Em Manaus faltam cerca de 100 mil habitações. Por que isso acontece? Temos uma pressão migratória que aumenta nos momentos de aprofundamentos de crises e nos falta uma política habitacional séria que passe pela desoneração dos itens básicos da construção civil e pela da redução de impostos como IPTU e ITBI. Além de toda dificuldade que nosso país enfrenta, o Amazonas tem historicamente, uma média de desemprego acima da nacional.

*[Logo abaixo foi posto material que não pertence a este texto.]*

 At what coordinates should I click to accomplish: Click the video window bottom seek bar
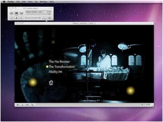[x=89, y=104]
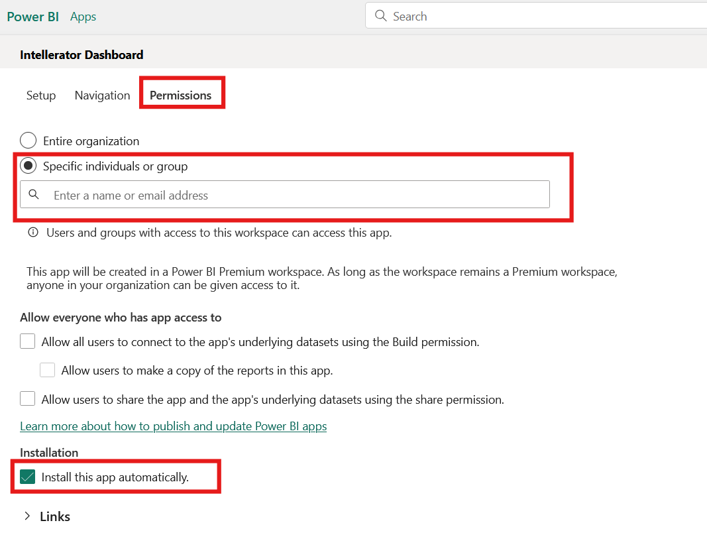
Task: Enable share permission checkbox for the app
Action: 28,399
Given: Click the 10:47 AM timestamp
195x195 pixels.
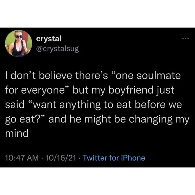Looking at the screenshot, I should pos(22,158).
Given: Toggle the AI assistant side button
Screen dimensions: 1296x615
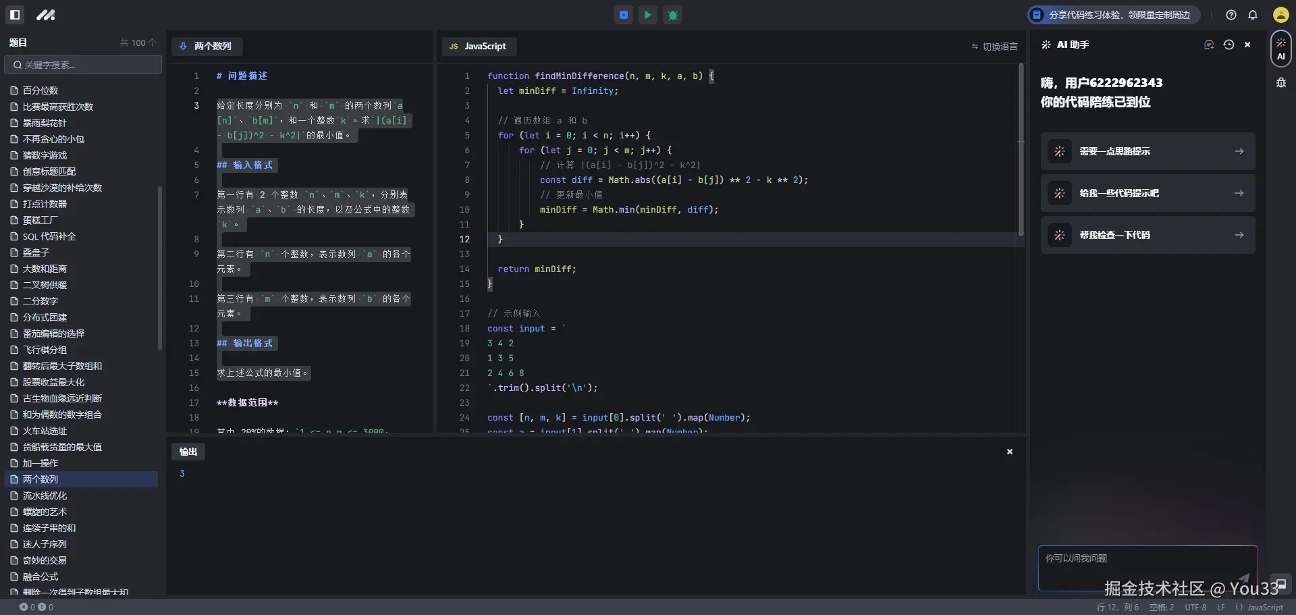Looking at the screenshot, I should [x=1280, y=49].
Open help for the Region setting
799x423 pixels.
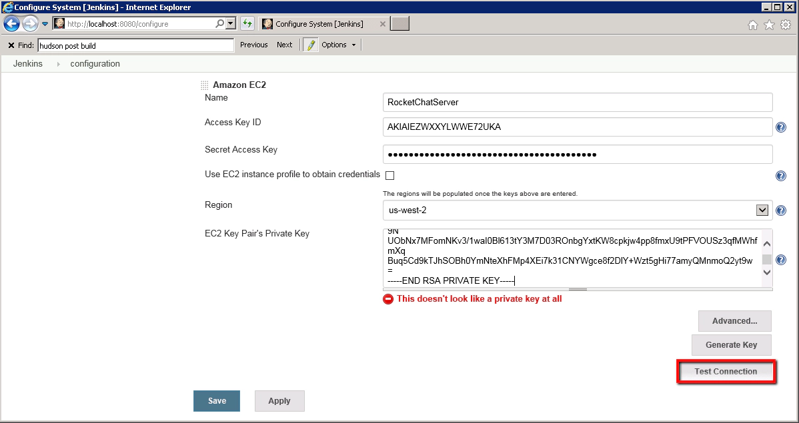(781, 210)
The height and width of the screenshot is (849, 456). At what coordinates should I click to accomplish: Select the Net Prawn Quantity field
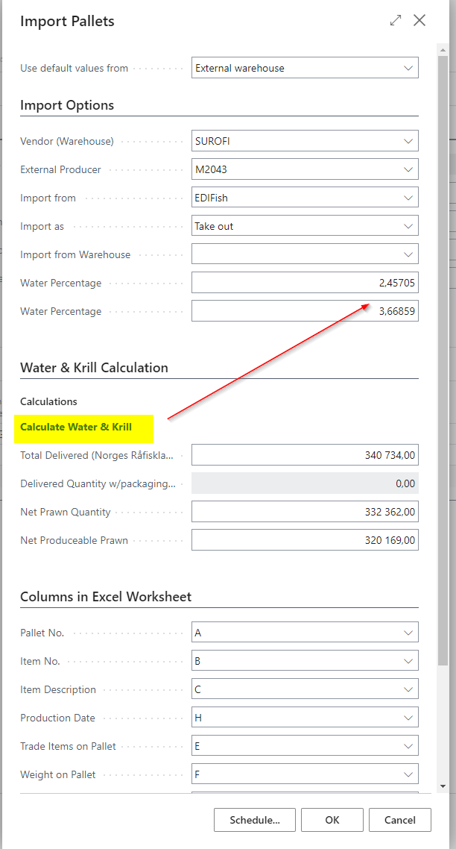(x=305, y=512)
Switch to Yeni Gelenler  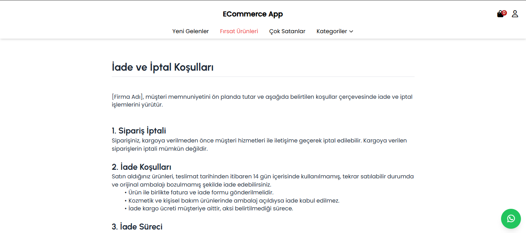(191, 31)
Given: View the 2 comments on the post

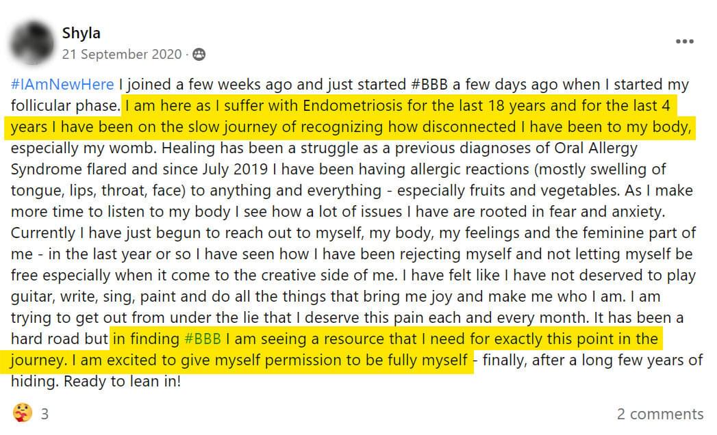Looking at the screenshot, I should (x=660, y=414).
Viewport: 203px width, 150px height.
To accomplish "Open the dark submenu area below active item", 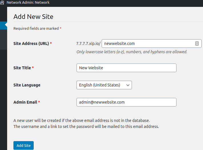I will click(x=3, y=40).
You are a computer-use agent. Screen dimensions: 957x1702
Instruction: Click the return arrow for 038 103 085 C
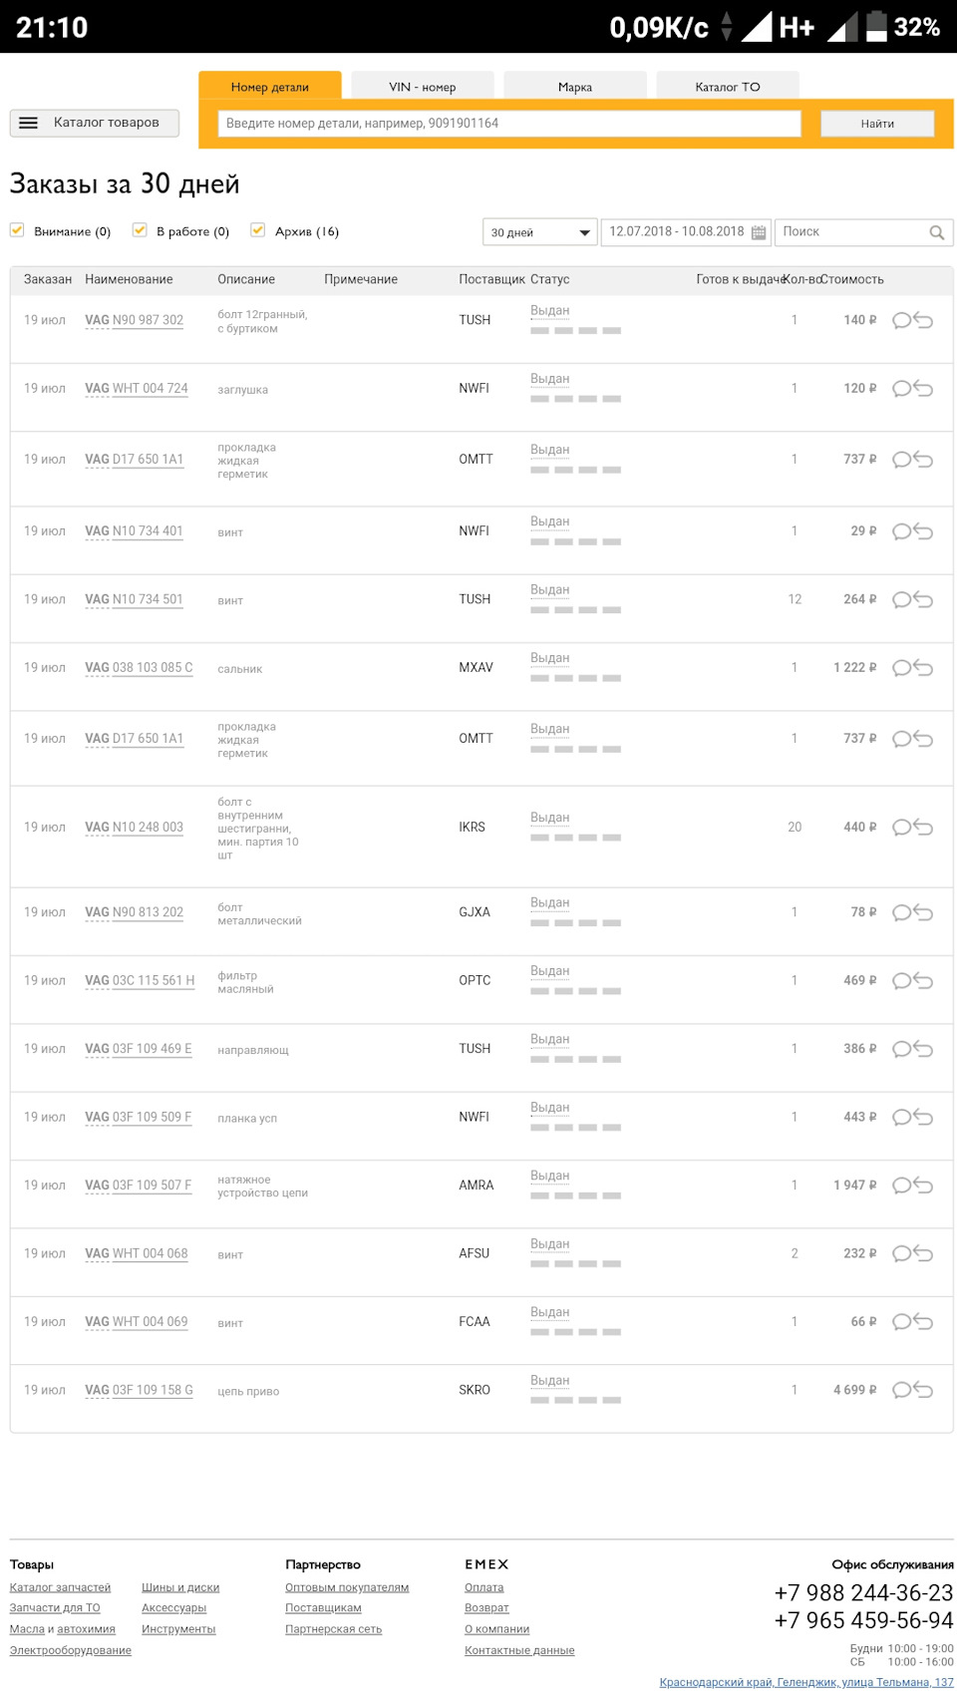(924, 668)
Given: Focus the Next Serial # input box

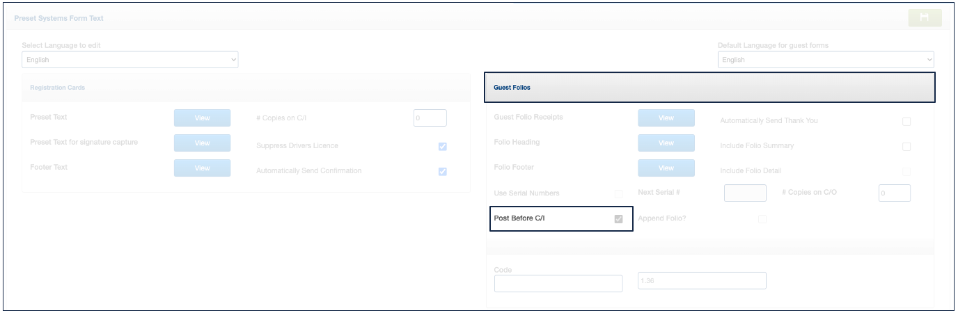Looking at the screenshot, I should click(x=745, y=193).
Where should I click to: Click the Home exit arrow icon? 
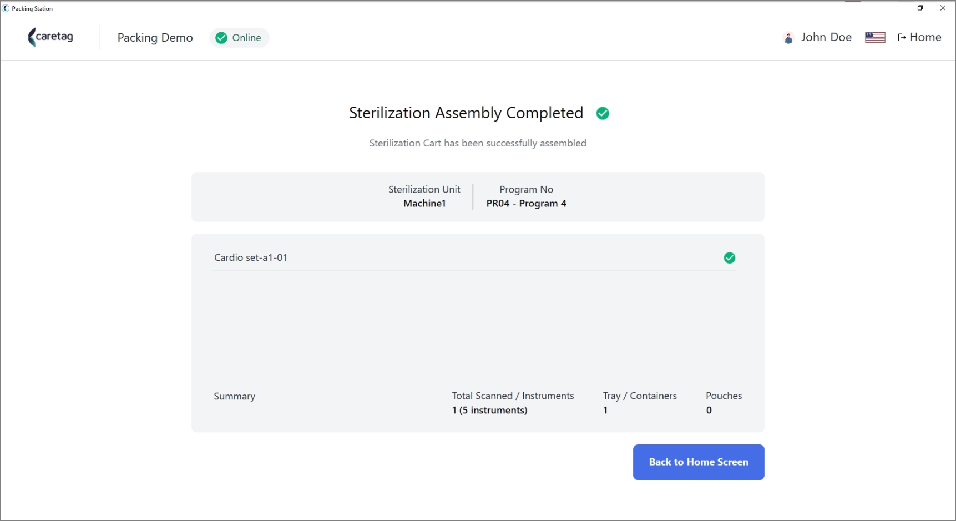point(902,38)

Diante de tantas dificuldades que se impõe era de se esperar de nossos administradores públicos um esforço concentrado para o setor, mas não é isso que estamos vendo, nossos políticos pensam muito mais em políticas assistencialistas de véspera de eleição, claro, uma população frágil precisa de políticas assistenciais, mas é de se perguntar se essas ações, da forma que são realizadas, não alimentam a dependência, por outro lado, as políticas de investimentos e incentivos habitacionais reduziria tal necessidade.

Me parece claro, as atuais políticas assistenciais têm caráter chantagista contra o eleitor. Deixar as pessoas sem moradias, pagando aluguel alimenta o desastre, o valor de 400 ou 500 reais poderia estar sendo investido na casa própria, ao invés disso vai para o ralo, muita gente paga um aluguel de 400 ou 500 reais e recebe um auxílio de 150 reais, essas políticas eleitoreiras pioram a situação. Há muitos erros primários na administração pública, causados obviamente pela má política, precisamos refletir sobre isso.

Quais soluções poderíamos encontrar para resolver o grave problema habitacional no Amazonas?

O primeiro passo é sempre o diálogo, é preciso convocar a sociedade para enfrentar esse desafio, envolver o empresariado, especialistas, instituições sociais e o setor da construção civil. Quando se dialoga as boas ideias aparecem. Há muitas experiências ao redor do mundo que poderíamos refletir, como programas de casas emergenciais mantido por Estados europeus. Essas habitações podem ser fabricadas pelo Estado em parceria com a iniciativa privada e entregue por um determinado tempo para uma família enquanto ela fica livre para fazer um investimento na casa própria. Uma residência emergencial, poderia ajudar várias famílias a sair do aluguel.